Publication at First Faculty of Medicine, Second Faculty of Medicine |
2021

Abstract

A high salt intake is harmful to diseased kidneys by several mechanisms. The acidifying salt intake effect may be one of them.

The ratio between sodium and chloride concentration is 1.4:1 in the extracellular fluid (ECF), while it is 1:1 in salt. According to the Stewart-Fencl theory, the ECF strong ion difference (SID = (Na++ K++Ca+++Mg++) – (Cl- + UA-); (UA- means routinely unidentified ions) is one of the basic variables determining the hydrogen ion concentration.

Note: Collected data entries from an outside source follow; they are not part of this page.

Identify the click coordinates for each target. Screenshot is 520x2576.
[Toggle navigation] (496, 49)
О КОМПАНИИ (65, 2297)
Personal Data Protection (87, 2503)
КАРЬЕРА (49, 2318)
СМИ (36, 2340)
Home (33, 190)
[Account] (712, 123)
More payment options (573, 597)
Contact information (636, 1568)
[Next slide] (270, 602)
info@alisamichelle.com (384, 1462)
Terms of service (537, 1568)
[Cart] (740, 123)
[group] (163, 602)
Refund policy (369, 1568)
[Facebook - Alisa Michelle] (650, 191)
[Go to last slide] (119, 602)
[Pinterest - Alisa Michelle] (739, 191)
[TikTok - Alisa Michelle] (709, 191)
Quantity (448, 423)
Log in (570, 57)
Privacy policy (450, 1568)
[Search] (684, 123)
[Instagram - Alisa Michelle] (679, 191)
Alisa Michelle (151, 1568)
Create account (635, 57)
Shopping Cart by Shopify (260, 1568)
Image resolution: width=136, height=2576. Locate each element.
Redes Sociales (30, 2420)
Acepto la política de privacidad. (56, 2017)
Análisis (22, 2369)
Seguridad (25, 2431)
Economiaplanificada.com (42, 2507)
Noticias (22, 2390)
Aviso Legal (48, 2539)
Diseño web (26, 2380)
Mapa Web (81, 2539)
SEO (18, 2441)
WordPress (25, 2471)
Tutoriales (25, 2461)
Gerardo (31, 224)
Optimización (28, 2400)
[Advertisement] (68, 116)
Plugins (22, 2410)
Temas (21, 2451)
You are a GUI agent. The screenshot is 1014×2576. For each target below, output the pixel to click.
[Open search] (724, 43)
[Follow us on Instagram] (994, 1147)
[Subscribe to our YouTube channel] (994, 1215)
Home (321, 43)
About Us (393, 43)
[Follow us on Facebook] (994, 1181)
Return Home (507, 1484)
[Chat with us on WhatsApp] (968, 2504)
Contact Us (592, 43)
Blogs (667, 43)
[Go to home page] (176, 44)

The SID decrease causes acidemia and vice versa. In the context with salt intake, we can simplify the SID equation and replace it by the difference [Na+-Cl-].

In the ECF [Na+-Cl-] difference is diminished after the salt intake and contributes to acidemia, which is signalized by [HCO3-] decrease. To maintain a physiological [Na+-Cl-] in the ECF, the kidneys must raise the NH4+ and HCO3- synthesis from glutamate.

This is associated with the increased kidney oxygen consumption. „Salt“ composed of the 2/3 of NaCl and 1/3 of NaHCO3 has [Na+-Cl-] difference in the approximately same level as it is in the ECF. Therefore this mixture does not have an acidifying effect.

Healthy kidneys cope with the chloride excess after salt ingestion easily. However, we believe that in renal patients, apart from salt intake reduction, bicarbonate should be administered early in the course of disease, sooner than pH or even [HCO3-] are reduced.

Thus, salt-elicited demand for increased bicarbonate synthesis would be suppressed early in the course of renal diseases.